::: Provided material :::

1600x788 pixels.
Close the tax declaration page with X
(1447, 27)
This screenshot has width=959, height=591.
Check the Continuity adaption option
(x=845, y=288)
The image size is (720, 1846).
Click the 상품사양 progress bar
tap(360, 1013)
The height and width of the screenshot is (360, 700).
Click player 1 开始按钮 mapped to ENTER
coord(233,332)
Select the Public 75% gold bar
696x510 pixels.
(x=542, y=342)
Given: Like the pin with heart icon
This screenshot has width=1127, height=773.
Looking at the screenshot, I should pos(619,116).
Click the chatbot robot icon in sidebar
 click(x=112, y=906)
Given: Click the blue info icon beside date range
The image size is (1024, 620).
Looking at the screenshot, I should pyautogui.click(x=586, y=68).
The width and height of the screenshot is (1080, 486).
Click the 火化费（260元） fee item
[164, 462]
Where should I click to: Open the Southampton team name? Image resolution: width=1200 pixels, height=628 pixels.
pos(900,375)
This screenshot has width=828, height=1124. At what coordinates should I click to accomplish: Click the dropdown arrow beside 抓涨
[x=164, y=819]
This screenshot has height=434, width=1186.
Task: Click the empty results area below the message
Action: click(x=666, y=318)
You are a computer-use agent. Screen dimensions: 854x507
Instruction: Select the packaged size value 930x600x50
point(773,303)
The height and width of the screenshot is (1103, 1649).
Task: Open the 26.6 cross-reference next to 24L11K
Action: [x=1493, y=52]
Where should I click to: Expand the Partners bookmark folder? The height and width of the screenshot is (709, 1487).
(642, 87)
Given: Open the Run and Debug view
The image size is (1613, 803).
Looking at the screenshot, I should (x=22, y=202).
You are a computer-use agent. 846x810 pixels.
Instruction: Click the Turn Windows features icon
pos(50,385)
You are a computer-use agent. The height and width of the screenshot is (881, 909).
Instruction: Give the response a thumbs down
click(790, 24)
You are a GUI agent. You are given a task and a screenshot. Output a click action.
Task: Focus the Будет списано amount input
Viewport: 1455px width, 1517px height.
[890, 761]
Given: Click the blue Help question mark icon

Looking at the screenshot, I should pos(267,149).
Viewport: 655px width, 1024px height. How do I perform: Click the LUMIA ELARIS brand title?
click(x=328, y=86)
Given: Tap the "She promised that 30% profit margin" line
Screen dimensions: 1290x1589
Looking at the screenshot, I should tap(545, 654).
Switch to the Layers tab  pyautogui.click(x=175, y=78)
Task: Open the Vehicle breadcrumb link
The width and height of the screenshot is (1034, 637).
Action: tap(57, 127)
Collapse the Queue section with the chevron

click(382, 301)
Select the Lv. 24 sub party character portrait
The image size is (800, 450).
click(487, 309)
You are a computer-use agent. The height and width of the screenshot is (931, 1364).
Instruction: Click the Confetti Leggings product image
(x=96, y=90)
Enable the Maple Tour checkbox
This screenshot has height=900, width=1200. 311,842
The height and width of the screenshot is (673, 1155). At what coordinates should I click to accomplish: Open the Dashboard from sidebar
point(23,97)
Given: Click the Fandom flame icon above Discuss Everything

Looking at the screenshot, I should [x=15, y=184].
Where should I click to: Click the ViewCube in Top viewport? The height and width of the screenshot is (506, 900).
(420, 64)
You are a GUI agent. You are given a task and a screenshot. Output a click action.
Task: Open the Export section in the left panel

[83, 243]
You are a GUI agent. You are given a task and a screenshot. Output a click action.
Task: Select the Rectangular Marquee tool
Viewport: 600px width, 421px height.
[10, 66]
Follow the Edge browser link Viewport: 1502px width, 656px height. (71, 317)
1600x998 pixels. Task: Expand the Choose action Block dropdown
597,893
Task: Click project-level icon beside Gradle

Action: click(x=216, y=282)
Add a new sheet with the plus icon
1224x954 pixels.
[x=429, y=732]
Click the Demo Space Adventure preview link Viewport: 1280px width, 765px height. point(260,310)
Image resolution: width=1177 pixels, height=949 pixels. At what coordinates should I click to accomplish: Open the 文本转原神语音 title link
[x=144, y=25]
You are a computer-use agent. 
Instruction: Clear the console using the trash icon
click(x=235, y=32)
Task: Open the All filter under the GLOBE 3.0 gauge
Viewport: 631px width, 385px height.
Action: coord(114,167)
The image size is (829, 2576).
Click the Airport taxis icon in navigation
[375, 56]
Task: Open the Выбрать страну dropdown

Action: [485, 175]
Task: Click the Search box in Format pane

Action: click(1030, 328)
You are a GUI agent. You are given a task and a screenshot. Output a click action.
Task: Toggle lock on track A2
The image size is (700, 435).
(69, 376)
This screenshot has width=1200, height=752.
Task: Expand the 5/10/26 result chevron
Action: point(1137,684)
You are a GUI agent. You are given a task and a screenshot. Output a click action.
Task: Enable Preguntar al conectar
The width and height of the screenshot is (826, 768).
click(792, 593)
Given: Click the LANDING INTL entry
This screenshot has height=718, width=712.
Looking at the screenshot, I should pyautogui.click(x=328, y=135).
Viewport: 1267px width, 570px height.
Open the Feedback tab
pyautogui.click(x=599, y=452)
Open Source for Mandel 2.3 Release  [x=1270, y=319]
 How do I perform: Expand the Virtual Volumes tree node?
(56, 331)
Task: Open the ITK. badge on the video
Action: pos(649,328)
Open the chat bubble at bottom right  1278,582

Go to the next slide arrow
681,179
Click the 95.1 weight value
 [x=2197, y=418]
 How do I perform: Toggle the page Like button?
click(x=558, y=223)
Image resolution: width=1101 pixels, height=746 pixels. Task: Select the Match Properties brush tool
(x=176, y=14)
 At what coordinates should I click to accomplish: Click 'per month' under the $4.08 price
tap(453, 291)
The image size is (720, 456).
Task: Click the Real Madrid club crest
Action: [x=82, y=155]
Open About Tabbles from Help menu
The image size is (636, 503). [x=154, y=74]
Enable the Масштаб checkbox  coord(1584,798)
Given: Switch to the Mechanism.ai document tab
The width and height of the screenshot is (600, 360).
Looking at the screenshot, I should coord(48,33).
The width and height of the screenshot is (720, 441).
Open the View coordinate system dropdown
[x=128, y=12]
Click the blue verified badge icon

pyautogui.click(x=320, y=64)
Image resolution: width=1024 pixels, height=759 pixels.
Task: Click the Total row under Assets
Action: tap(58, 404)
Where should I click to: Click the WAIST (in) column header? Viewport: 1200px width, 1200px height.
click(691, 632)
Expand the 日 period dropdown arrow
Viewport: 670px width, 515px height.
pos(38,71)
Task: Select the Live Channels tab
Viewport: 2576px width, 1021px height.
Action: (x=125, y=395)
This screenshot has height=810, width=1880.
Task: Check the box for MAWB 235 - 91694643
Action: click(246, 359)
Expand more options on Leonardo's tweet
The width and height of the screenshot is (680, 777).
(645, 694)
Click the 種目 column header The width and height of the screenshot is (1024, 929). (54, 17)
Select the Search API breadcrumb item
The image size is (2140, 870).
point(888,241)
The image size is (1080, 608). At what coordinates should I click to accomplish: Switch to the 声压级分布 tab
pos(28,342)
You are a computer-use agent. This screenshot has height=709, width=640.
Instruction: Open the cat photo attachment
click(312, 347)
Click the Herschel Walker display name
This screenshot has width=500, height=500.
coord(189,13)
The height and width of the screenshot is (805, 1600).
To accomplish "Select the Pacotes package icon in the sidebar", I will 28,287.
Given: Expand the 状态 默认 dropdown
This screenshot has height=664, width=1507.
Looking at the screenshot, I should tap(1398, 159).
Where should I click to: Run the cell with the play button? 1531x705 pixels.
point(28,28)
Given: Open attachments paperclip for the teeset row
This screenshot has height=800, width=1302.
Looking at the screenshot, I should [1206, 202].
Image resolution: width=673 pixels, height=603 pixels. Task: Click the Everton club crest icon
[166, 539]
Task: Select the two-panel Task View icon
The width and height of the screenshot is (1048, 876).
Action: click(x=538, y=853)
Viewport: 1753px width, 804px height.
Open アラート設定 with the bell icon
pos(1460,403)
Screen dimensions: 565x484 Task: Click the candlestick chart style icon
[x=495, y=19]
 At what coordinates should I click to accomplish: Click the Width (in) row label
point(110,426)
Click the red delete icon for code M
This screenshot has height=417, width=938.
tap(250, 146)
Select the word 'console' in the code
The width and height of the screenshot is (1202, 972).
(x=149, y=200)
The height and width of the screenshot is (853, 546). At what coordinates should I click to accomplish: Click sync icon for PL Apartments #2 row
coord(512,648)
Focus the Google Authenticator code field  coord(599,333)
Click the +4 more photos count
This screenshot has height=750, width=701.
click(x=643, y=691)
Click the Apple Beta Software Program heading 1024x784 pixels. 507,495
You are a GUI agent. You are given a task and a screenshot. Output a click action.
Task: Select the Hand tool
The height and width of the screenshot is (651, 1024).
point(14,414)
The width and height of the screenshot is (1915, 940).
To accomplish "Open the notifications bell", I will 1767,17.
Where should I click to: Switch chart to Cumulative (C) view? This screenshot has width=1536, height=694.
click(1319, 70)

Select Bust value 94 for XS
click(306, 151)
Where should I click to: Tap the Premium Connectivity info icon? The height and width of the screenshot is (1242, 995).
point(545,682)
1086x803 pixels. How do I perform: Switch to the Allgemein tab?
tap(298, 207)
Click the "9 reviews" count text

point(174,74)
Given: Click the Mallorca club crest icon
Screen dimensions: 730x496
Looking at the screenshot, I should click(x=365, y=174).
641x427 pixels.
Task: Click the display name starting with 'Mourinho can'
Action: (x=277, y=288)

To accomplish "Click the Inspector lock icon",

:::

** How to complete this task **
Look above for the line with "Task: Click project-level icon beside Gradle" and the line with "Open Source for"; transcribe both and all lines in between, exactly, and nothing else.

** Solution for this task **
Task: Click project-level icon beside Gradle

Action: click(x=216, y=282)
Add a new sheet with the plus icon
1224x954 pixels.
[x=429, y=732]
Click the Demo Space Adventure preview link Viewport: 1280px width, 765px height. point(260,310)
Image resolution: width=1177 pixels, height=949 pixels. At what coordinates should I click to accomplish: Open the 文本转原神语音 title link
[x=144, y=25]
You are a computer-use agent. 
Instruction: Clear the console using the trash icon
click(x=235, y=32)
Task: Open the All filter under the GLOBE 3.0 gauge
Viewport: 631px width, 385px height.
Action: coord(114,167)
The image size is (829, 2576).
Click the Airport taxis icon in navigation
[375, 56]
Task: Open the Выбрать страну dropdown

Action: [485, 175]
Task: Click the Search box in Format pane

Action: click(1030, 328)
You are a GUI agent. You are given a task and a screenshot. Output a click action.
Task: Toggle lock on track A2
The image size is (700, 435).
(69, 376)
This screenshot has width=1200, height=752.
Task: Expand the 5/10/26 result chevron
Action: point(1137,684)
You are a GUI agent. You are given a task and a screenshot. Output a click action.
Task: Enable Preguntar al conectar
The width and height of the screenshot is (826, 768).
click(792, 593)
Given: Click the LANDING INTL entry
This screenshot has height=718, width=712.
Looking at the screenshot, I should pyautogui.click(x=328, y=135).
Viewport: 1267px width, 570px height.
Open the Feedback tab
pyautogui.click(x=599, y=452)
Open Source for Mandel 2.3 Release  [x=1270, y=319]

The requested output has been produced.